White box test design techniques (Part 3)

Loop Testing

Loops considered as one of the important control structures in any programming language. As we have seen in the previous blog post, loops make path testing difficult by increasing the number of possible paths in programs.

For example, If a program routine has one loop, each iteration through that loop reveals a new path. However in every iteration, the same code is getting traversed again and again. Hence even smaller routines can have potentially large number of paths. This makes the testing very difficult around loops.

Also most of the cases bugs in these loops will make certain mandatory paths unable to execute and sometimes even create unwanted paths. This implies the importance of paying little more attention on testing around loops.

There are different ways in which we can achieve loop coverage. These methods differ based on type of loop.

  • Single loops

These are loops in which their loop body contains no other loops (the innermost loop in case of nested).

In order to have loop coverage, testers should exercise the tests given below.

  • Test 1 :Design a test in which loop body shouldn’t execute at all (i.e. zero iterations)
  • Test 2 :Design a test in which loop–control variable be negative (Negative number of iterations)
  • Test 3 :Design a test in which loop iterates only once
  • Test 4 :Design a test in which loop iterates twice
  • Test 5 :Design a test in which loop iterates certain number of times , say m where m < maximum number of iterations possible
  • Test 6 :Design a test in which loop iterates one less than the maximum number of iterations
  • Test 7 :Design a test in which loop iterates the maximum number of iterations
  • Test 8 :Design a test in which loop iterates one more than the maximum number of iterations

Consider the below code example which applies all the conditions specified.

public class SimpleLoopTest {
private int[] numbers = {5,-77,8,-11,4,1,-20,6,2,10};
    /** Compute total of  positive numbers in the array
     *  @param numItems number of items to total.
    public int findSum(int numItems)
        int total = 0;
        if (numItems <= 10)
            for (int count=0; count < numItems; count = count + 1)
              if (numbers[count] > 0)
                    total = total + numbers[count];
        return total;


public class TestPass extends TestCase {
    public void testname() throws Exception {
        SimpleLoopTest s = new SimpleLoopTest();        
        assertEquals(0, s.findSum(0));    //Test 1
        assertEquals(0, s.findSum(-1));   //Test 2
        assertEquals(5, s.findSum(1));    //Test 3
        assertEquals(5, s.findSum(2));    //Test 4
        assertEquals(17, s.findSum(5));   //Test 5
        assertEquals(26, s.findSum(9));   //Test 6
        assertEquals(36, s.findSum(10));  //Test 7
        assertEquals(0, s.findSum(11));   //Test 8


  • Nested Loops

A nested loop is a loop within a loop.

The outer loop changes only after the inner loop is completely finished / interrupted.

In this case, test cases should be designed in such a way that

  • Start at the innermost loop.

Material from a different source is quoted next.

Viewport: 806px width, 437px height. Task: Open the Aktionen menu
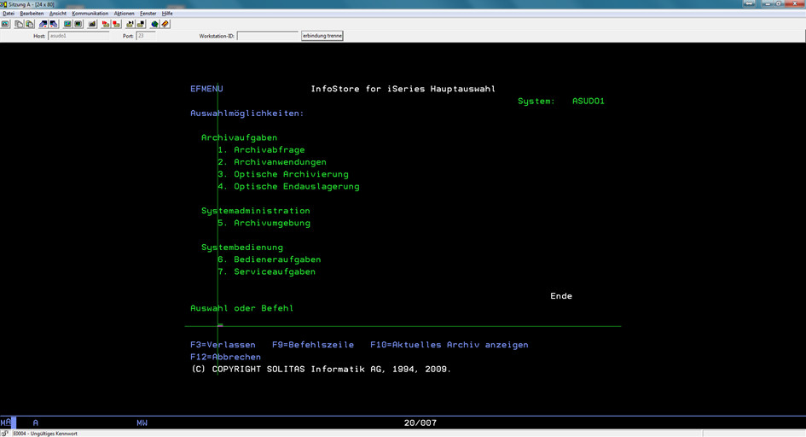(x=124, y=14)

Set all the outer loops to their minimum values.
  • Perform Simple loop testing on the innermost loop (Test3 / Test4 / Test5 / Test6 / Test7).
  • Continue till all the loops tested
  • Concatenated loops

Two loops are concatenated if it’s possible to reach one after exiting the other on same path from entrance to exit. Sometimes these two loops are independent to each other. In those cases we can apply the design techniques specified as part of single loop testing.

But if the iteration values in one loop are directly or indirectly related to the iteration values of another loop and they can occur on the same path, then we can consider them as nested loops.

  • Unstructured Loops

This kind of loops occurs through the use of code that jumps into and out of loops. These loops are also termed as knotted / Horrible (Beizer, 1984) loops. It is highly recommended to avoid these kind of loops/ redesign them in code.

Efficient testing of knotted loops are not practical in most of the scenarios.